Later the same day, my thumb clicked on the wrong “Maps” app on my phone, clicking on the app provided with the phone, and not the better one I usually use. Somehow, without me never having asked it, the app had plotted my usual journey to and from work, even down to marking the two ends of the line as, “Work” and “Home.”
We had this coming. Tesco Clubcard, the supermarket loyalty card launched nationwide in 1995, may be the first time most people had come across the idea of “Big Data,” where the data being collected was so large, so complex, that the ways of storing and reading through it had to change. The results, however, caused Lord McLaurin, a Tesco executive, to declare, “What scares me about this is that you know more about my customers after three months than I know after 30 years.”
We rely on “Big Data” to anticipate our needs, demands, and wishes. What that means, however, is that companies can no longer be in a position to guess what people might need. Tesco has expanded enormously over the twenty years since Clubcard began because it knows exactly what it needs to buy – it is a business that no longer needs to anticipate demand, in the same manner as Facebook, Google, Apple, and so on.

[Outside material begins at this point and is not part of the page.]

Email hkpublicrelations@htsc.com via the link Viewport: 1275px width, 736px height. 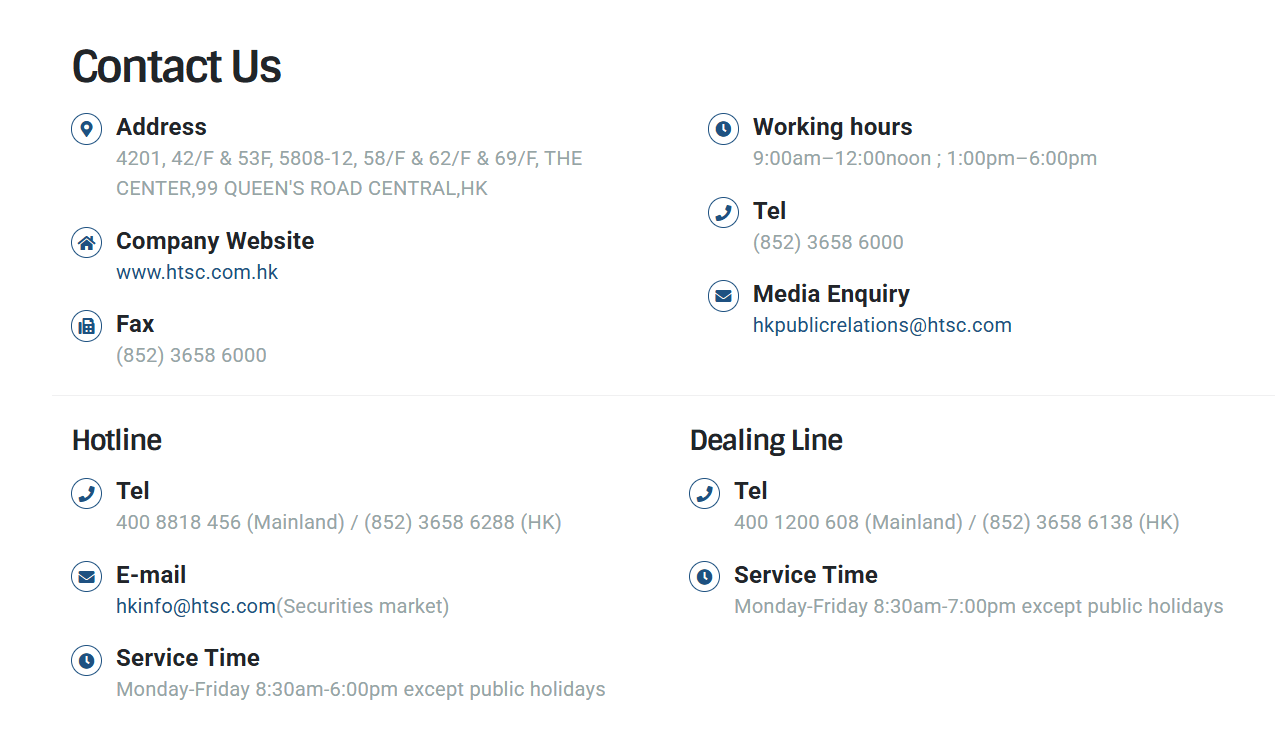(882, 325)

However, in the rush to accept the more convenient future that Big Data can bring, we often rush past the Terms & Conditions to press the “Accept” button, something I am also guilty of doing, in the name of convenience. Would we be less accepting to give away our information if we took the time to read through the T&Cs? R. Sikoryak has created “Terms and Conditions: The Graphic Novel,” a 94-page comic adaptation of the Apple iTunes Terms and Conditions but, with this being unauthorised, is it against Apple’s business plans to make their conditions more entertaining to read? Does it no longer matter? I have a good idea for Netflix’s next big show.